Verhoeven: "Für den Film erschießen sie dich"

Paul Verhoeven ist eigentlich ausgebildeter Mathematiker und Physiker.
Paul Verhoeven ist eigentlich ausgebildeter Mathematiker und Physiker.(c) EPA (Jaume Sellart)
  • Drucken

Regisseur Paul Verhoeven über seinen neuen Nazi-Thriller "Black Book", sein unkonventionelles Jesus-Buch und den Neofaschismus der US-Politik.

Die Presse: Wie Sie in „Black Book“ die Befreiung der Niederlande von den Nazis zeigen, ist kein sehr schöner Anblick. Aber es entspricht ihrem frühen Dokumentarfilm „Portret van Anton Adriaan Mussert“ über den Führer der holländischen Faschistenpartei bis 1945.

Paul Verhoeven: Dafür sichtete ich damals Stunden von US-Filmdokumenten der Befreiung, sie hinterließen tiefen Eindruck. Die Atmosphäre dieses Materials rekonstruierte ich für Black Book möglichst detailgetreu – bis hin zu den Farben der Gewänder.

„Black Book“ basiert auf Dekaden von Recherche, Ihr erstes Weltkriegsepos „Soldier of Orange“ zeichnete 1976 ein milderes Bild...

Verhoeven: Nach Erinnerungen eines Kriegshelden! Wie in Black Book ist fast alles darin wahr, ich wollte nichts weißwaschen. Dieser echt wagemutige Kerl hatte seine Abenteuer überlebt, um sie zu erzählen! Das ist die andere Seite der Medaille. Schon damals stießen wir auf viele entscheidende Elemente von Black Book, wie den Anwalt mit dem Schwarzbuch über Kollaborateure, es passte nur noch nicht ins offizielle Geschichtsbild.

Und die Reaktion heute? „Black Book“ schildert ja auch Antisemitismus im Widerstand.

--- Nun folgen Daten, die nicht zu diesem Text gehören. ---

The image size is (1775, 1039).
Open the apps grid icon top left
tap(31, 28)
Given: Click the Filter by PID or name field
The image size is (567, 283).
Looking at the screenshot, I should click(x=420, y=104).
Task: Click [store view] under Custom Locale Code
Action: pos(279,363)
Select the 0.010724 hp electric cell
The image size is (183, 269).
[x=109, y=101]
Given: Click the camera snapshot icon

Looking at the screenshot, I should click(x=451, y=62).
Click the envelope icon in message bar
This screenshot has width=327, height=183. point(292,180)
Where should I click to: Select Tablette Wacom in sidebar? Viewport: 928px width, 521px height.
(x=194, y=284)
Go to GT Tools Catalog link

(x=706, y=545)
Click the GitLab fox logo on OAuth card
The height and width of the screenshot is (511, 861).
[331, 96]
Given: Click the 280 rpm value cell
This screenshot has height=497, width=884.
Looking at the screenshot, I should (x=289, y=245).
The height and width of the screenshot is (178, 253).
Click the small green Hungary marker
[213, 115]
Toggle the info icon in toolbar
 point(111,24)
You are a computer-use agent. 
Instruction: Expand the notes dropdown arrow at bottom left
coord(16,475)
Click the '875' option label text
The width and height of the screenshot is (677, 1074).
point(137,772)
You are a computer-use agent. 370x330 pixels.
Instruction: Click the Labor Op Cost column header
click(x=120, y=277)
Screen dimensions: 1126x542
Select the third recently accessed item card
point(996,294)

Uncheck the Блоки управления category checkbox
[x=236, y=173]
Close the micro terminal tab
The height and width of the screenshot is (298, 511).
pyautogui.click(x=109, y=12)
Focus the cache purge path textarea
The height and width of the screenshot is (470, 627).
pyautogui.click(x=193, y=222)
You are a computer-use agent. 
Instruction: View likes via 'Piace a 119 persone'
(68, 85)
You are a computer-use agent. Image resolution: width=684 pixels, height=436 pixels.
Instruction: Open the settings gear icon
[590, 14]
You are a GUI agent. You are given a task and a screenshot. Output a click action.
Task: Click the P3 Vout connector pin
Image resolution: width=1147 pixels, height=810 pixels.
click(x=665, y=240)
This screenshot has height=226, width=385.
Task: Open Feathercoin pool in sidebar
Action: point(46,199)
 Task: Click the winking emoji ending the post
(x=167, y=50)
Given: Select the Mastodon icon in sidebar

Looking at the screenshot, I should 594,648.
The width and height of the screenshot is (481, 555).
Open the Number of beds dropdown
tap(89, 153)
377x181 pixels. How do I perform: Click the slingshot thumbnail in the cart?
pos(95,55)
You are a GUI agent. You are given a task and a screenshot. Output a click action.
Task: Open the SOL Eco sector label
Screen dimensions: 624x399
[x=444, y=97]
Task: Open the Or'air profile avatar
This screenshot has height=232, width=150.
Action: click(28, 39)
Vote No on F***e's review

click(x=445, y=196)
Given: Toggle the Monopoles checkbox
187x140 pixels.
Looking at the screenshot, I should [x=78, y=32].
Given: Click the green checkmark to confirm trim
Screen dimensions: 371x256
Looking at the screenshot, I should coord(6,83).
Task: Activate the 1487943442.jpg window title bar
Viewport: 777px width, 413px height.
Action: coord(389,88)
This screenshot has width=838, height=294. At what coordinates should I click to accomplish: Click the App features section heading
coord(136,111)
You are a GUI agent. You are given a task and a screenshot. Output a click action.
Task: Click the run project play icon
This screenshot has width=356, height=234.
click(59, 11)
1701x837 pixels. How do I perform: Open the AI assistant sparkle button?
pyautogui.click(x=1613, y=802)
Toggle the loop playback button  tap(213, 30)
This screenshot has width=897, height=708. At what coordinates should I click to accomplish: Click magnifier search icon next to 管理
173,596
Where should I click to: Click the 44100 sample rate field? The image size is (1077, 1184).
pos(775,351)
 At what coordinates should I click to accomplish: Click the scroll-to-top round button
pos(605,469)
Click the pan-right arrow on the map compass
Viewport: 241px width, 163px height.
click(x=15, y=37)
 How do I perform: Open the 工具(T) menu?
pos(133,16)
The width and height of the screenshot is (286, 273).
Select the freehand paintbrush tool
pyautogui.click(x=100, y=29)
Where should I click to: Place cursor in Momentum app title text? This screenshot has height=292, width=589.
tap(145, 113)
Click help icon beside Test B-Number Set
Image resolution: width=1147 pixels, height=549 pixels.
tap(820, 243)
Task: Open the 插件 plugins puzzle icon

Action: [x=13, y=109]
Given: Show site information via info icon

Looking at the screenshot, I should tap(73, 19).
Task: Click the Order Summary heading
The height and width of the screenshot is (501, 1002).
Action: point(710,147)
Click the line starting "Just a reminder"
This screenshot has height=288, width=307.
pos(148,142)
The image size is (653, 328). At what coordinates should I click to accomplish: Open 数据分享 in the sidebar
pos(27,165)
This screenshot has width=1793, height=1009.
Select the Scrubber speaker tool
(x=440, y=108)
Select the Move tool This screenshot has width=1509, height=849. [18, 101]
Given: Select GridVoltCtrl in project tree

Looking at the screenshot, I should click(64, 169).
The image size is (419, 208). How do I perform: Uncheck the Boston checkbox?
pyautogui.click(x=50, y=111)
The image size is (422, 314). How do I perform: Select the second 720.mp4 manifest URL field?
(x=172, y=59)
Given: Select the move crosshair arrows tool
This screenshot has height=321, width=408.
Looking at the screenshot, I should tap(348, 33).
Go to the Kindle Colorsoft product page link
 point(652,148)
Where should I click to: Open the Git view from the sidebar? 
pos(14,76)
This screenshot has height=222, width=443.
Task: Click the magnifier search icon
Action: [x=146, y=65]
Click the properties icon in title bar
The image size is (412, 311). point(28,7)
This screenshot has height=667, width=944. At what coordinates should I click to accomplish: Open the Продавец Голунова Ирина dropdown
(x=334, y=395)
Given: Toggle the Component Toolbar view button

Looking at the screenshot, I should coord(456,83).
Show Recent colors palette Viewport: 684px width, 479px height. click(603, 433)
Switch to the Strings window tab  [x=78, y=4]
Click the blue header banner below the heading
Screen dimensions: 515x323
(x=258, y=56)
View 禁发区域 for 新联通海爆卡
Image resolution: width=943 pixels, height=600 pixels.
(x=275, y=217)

Verhoeven: Problemlos! Wenn ich da an die Mussert-Dokumentation denke, wo ich für ein umfassendes Bild erstmals holländische Waffen-SS-Mitglieder interviewte: 1965 unvorstellbar! Erst eine neue Staats-TV-Führung zeigte den Film 1968, davor gab es politischen Druck: Holland sei nicht bereit. Aber Black Bookwird in Holland geliebt!

Wohl der größte Zuspruch daheim für einen Ihrer Filme seit „Türkische Früchte“ 1973!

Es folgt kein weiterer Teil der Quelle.